Step 3: Flink as the Brain
Raw CDC events are messy.
Flink handled:
- Filtering
- Data normalization
- Deduplication
- Client-level enrichment
- Aggregation (when needed)
We treated Kafka as the event log,
and Flink as the transformation engine.
Flink also gave us:
- Stateful processing
- Checkpointing
- Controlled parallelism
Dual Storage Strategy
We didn’t insert directly into ClickHouse.
Instead, we split storage into two layers:
MongoDB (Raw Layer)
- Stores near-original events
- Useful for replay
- Helpful for debugging
- Flexible schema
ClickHouse (Analytics Layer)
- Pre-transformed data
- Columnar storage
- Optimized for dashboards
- High ingestion throughput
This separation made the system more resilient.
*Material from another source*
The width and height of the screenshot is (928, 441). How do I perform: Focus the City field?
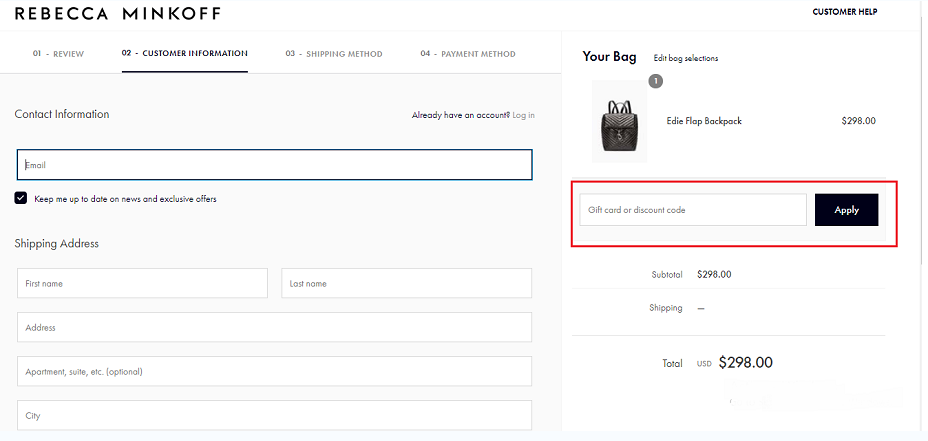275,415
If transformation logic changed,
we could replay from raw data safely.
Multi-Client Isolation
Every event carried a client_id.
We enforced isolation by:
- Including
client_idin partition strategy - Keying Flink streams by client
- Filtering queries per client in analytics
Without strict tagging,
multi-client pipelines become dangerous quickly.
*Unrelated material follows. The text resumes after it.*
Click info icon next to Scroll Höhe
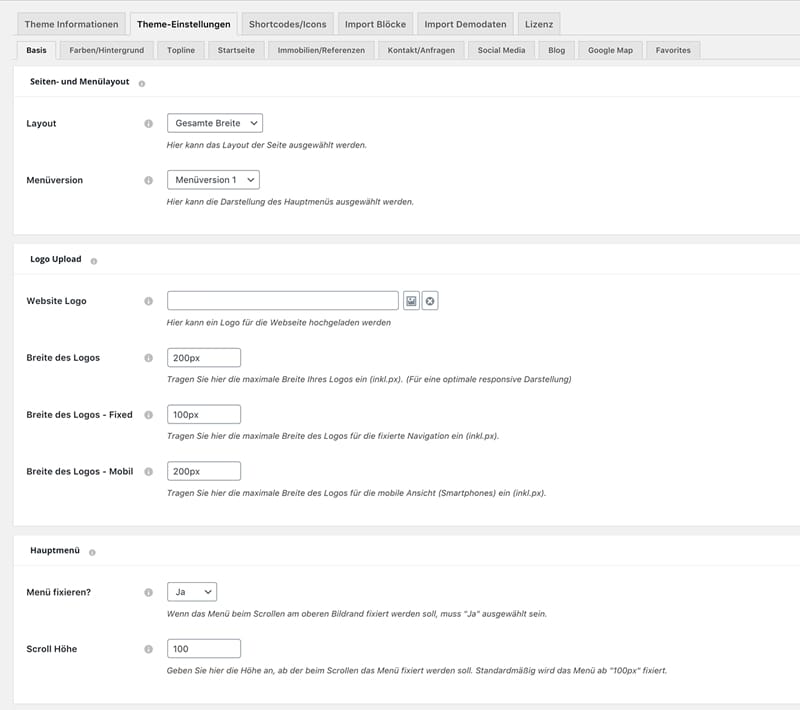Screen dimensions: 800x710 pos(148,649)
Failure Scenarios We Designed For
In distributed systems, failure is normal.
We assumed:
- Connectors would restart
- Consumers would crash
- Events would be retried
- Network partitions would happen
So we built:
- Idempotent writes
- Deduplication logic
- Monitoring for consumer lag
- Clear separation between raw and transformed data
Exactly-once is a goal.
At-least-once is reality.
Design accordingly.
Lessons Learned
- CDC simplifies event generation but complicates semantics.
- Raw data storage is critical for resilience.
- Analytics databases must be modeled differently from transactional ones.
- Multi-client systems require strict isolation discipline.
- Observability is not optional in streaming systems.
Final Thoughts
This pipeline wasn’t just about moving data.
It was about designing a system that:
- Doesn’t overload transactional databases
- Scales with new clients
- Handles failures gracefully
- Supports real-time analytics
- Remains debuggable under pressure
Event-driven architecture adds complexity.
But when done correctly,
it gives you scalability, isolation, and resilience by design.